Providing intelligent search capabilities as part of the Agora platform is crucial for fostering collaboration between Higher Education Institutions in the European Union. Taking into consideration that Agora is an extensive platform that provides access to heterogeneous acceleration services that differ in the kind, scope and volume of collected data, the search service is a key component of the system.
AI-Assisted Search in a Complex, Multi-Source Data Environment
As the collected data and provided services vary in complexity, origin, access rules, intended users and the level of integration with the platform, the search capabilities have to go beyond conventional techniques utilized in information retrieval systems. Thus, to enhance the discovery, exploration, and analysis of the data gathered in the acceleration services, a dedicated AI assistant is developed as an integral part of the platform. The introduction of a conversational interface offered by the AI assistant ensures uniform access to all the search capabilities that stem from the proposed scenarios without the need for developing elaborate training procedures for HEI staff.

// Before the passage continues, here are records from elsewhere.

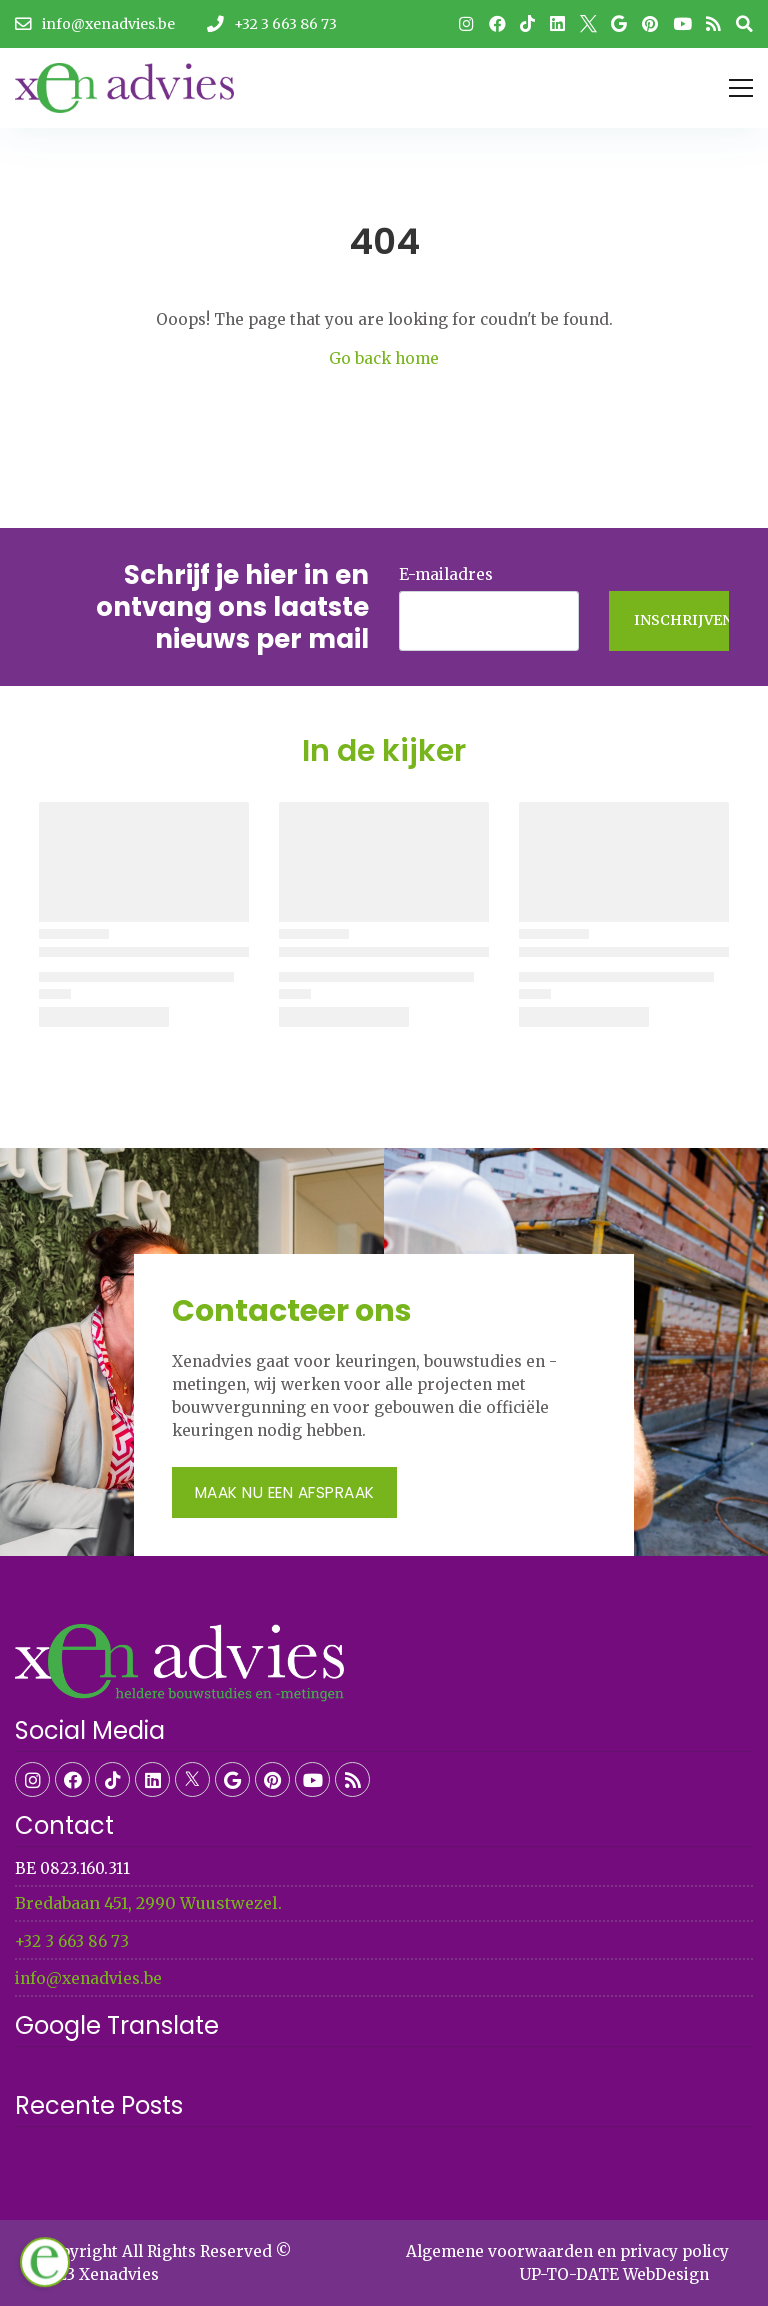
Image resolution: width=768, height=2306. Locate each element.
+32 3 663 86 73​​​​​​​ (72, 1941)
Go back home (384, 358)
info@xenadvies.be (88, 1978)
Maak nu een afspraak (285, 1492)
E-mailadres (446, 574)
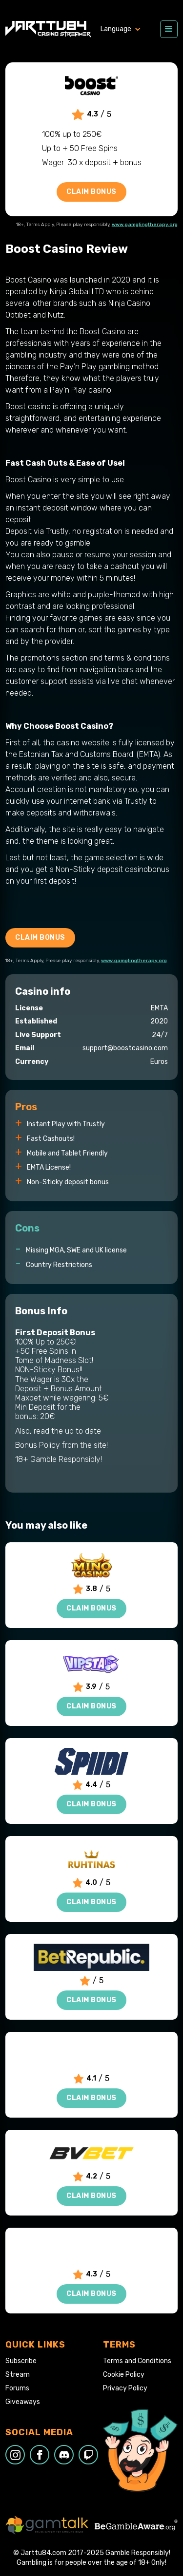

Regulatory Compliance and Trustworthy AI Principles
The fast-paced progress in the field of AI means that the requirements for the intelligent search cannot be reduced to a set of recommendations that indicate particular types of AI models, categories of system architectures or specific service providers. Instead, to make Agora a sustainable platform, there is a need for open, transparent, and reproducible guidelines that will test the capabilities of the AI assistant. As any AI system to be put into service in the European Union, the AI assistant has to conform to the legal requirements of the European Parliament and of the Council. Recital 27 of Regulation (EU) 2024/1689 of the European Parliament (the AI Act) lists seven principles for trustworthy and ethically sound AI developed by the high-level expert group on artificial intelligence (AI HLEG) of the European Commission:
- Human agency and oversight
- Technical robustness and safety
- Privacy and data governance
- Transparency
- Diversity, non-discrimination and fairness
- Societal and environmental well-being
- Accountability
The AI assistant of Agora, being an AI system deployed in the European Union, should follow the aforementioned principles. In the case of intelligent search, human agency is the result of the problem setting. This is because the decisions made based on the search results are the sole responsibility of the Agora platform users. However, the other principles to be preserved require considerable technical and organizational efforts.
To ensure privacy and data governance, standard practices imposed by General Data Protection Regulation (GDPR, Regulation (EU) 2016/679) have to be followed. For safety, transparency and accountability, extensive usage logs should be collected that encompass search queries, results being returned, timestamps, fingerprints of all AI models being utilized in the process of executing the user query and GDPR-compliant user data. This is an obligatory practice for high-risk AI systems (Article 26, paragraph 6 of the AI Act), however taking into consideration the effectiveness of log analysis for quality control, detection of security accidents and determining the responsibility of natural and artificial agents in the search process, it is beneficial to implement usage logs collection even in case of AI systems that present moderate risk only.
Risk management
If a general-purpose AI model with systemic-risk is employed to implement AI assistant, then to reduce safety risks extensive red-teaming with the use of domain-specific data should be performed. The goal of this red-teaming should be the detection of hallucinations, misinformation and harmful content. Furthermore, specific requirements placed by the stakeholders and owners of the acceleration services with regard to copyright and access rights and the organization of the access rights in the Agora platform itself have to be taken into consideration, while penetration tests are executed to minimize the risk of revealing unauthorized data.
For the purpose of evaluation, a domain-specific benchmark that implements common usage scenarios and performs multi-criteria assessment of the search component should be developed. To guarantee technical robustness of the implemented search solution, standard performance measures adopted in the industry and research practice such as Precison@K, Recall@K, mean average precision, and discounted cumulative gain should be tracked across revisions. Diversity, non-discrimination, and fairness are key concerns that have to be addressed in the intelligent search engine which aims to streamline collaboration across scientists and institutions on the basis of qualifications and competences. Thus, to minimize the impact of non-merit criteria on the search results, the measurement of fairness has to be an integral part of the proposed benchmark.
Environmental Impact
While societal impact is a concern that should be analyzed at the system-wide level with intelligent search being considered one of many building blocks of the Agora platform, the environmental impact and in particular carbon footprint of the implemented search solution should be assessed.